Adına açılan davanın Türk Ceza Kanununun 299’uncu maddesine istinaden 1 yıldan 4 yıla hapis istemiyle açılmış bir dava olduğunu söyleyen Ertürk “Dava hakkında hukuken mahkemenin haklı bulduğu mal sahibi, malını almaya geldiği zaman jandarma müdahale ediyor. haksız, hukuksuz bir şekilde rant sağlamak için milletin çocuğu olan jandarmayı vatandaşla karşı karşıya getirmeyin demiştim.
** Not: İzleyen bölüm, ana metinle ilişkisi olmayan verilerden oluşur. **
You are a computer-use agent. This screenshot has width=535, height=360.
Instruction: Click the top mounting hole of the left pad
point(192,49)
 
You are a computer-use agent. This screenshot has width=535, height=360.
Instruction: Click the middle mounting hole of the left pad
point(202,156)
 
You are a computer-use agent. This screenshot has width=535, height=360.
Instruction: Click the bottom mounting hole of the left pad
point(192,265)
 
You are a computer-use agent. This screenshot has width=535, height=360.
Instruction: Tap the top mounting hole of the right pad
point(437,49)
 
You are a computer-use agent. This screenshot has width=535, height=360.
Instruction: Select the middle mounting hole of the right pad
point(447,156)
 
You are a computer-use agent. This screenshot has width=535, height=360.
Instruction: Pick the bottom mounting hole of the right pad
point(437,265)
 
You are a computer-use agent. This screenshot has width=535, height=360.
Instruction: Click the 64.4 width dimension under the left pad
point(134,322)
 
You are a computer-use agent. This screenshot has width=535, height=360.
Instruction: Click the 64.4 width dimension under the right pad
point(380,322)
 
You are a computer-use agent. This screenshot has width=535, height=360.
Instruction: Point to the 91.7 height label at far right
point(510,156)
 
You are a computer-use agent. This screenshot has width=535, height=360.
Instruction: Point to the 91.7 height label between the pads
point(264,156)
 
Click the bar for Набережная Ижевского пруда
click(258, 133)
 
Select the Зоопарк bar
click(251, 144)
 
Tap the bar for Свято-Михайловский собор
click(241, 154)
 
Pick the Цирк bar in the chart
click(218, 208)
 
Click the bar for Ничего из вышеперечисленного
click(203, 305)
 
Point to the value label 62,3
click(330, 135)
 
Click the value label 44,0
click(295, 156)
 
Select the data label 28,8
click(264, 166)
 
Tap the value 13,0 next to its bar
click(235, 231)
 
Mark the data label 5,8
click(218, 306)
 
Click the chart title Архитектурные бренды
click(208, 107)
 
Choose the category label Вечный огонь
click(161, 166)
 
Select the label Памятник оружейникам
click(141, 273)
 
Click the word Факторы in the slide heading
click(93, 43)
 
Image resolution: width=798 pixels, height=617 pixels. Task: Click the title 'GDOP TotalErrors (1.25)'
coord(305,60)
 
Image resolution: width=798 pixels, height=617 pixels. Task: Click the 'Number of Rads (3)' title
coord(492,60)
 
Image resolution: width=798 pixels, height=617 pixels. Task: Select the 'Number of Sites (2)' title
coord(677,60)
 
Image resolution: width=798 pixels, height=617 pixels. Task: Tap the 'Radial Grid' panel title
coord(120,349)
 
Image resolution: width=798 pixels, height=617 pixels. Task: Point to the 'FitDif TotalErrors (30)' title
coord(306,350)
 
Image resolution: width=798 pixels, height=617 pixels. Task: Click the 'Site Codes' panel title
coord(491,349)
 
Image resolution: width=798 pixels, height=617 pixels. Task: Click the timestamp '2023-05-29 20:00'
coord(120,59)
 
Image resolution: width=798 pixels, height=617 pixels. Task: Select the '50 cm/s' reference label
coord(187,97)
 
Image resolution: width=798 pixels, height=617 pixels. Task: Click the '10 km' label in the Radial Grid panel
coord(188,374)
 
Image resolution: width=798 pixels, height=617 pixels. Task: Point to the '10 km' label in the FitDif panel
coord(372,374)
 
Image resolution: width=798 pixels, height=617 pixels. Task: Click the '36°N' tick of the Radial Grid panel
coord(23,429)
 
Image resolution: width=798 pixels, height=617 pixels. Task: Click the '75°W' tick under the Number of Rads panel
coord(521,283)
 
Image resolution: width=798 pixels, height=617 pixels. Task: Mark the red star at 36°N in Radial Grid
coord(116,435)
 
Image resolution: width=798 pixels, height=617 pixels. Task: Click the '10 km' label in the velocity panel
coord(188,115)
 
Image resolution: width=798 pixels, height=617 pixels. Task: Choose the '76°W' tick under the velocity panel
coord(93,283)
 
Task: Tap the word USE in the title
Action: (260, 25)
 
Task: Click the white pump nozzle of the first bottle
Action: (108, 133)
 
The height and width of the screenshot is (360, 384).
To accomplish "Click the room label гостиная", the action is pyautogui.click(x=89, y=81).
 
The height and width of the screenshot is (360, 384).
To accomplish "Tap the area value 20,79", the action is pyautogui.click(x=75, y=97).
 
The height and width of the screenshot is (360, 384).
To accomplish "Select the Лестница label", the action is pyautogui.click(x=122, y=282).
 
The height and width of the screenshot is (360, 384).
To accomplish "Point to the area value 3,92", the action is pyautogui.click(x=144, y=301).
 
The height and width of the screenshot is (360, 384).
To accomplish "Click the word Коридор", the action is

Bu dava ilk olarak Jandarma Genel Komutanlığı tarafından ‘Türk ordusunu aşağılamak ve hakaret etmek suçundan’ şahsıma açıldı. Daha sonra ne olduysa bu dava cumhurbaşkanına hakaret davasına çevrildi. Bu iddianameyi hazırlayan savcının hukuk fakültesini bitirip bitirmediğini, derslere devam edip etmediğini, hukuk bilgisi olup olmadığını da kamuoyunun araştırmasını da özellikle istirham ediyorum. Son olarak bu dikta rejimine CHP olarak teslim olmayacağımızı belirtiyorum. Bugünkü duruşmada bulunan hukukçularımıza, siyasi parti üyelerimize çok teşekkür ediyorum.” diye konuştu.
CHP Aksaray İl Başkanı Bilal Özdemir anayasada geçen düşünce ve ifade özgürlüğü maddelerine değinerek “Türkiye Cumhuriyeti Anayasası’nın 25’inci maddesi düşünce özgürlüğünü teminat altına alır. Türkiye’de düşünmek özgür ve serbest, kimse buna bir şey demiyor. Ancak düşüncelerimizi ifade etmeye kalktığımızda yargı sopası her zaman karşımıza çıkıyor. Aslında Anayasa’nın 26’ncı maddesi düşünce özgürlüğünün devamı olan ifade özgürlüğünü de teminat altına alıyor. Kimse ifade özgürlüğüne uymuyor ve bu konuda direniyor. Avrupa İnsan Hakları Sözleşmesiyle, İnsan Hakları Evrensel Bildirgesi ve Türkiye Cumhuriyeti Anayasası ile güvence altına alınan bir özgürlük varken sadece siyasi bir partinin il başkanı olduğu için, iktidarı eleştirdiği için bir kişi hakkında dava açılıyorsa hukuk devletinin geldiği nokta hepimiz için özellikle de basın mensupları için oldukça vahimdir.” ifadelerini kullandı. Aksaray Adliyesi önünde gerçekleştirilen basın açıklamasına CHP Yurtiçi Örgütlenme Koordinatörü ve Parti Meclisi Üyesi Ali Abbas Ertürk, CHP Aksaray İl Başkanı Bilal Özdemir, parti avukatları ve parti üyeleri katıldı.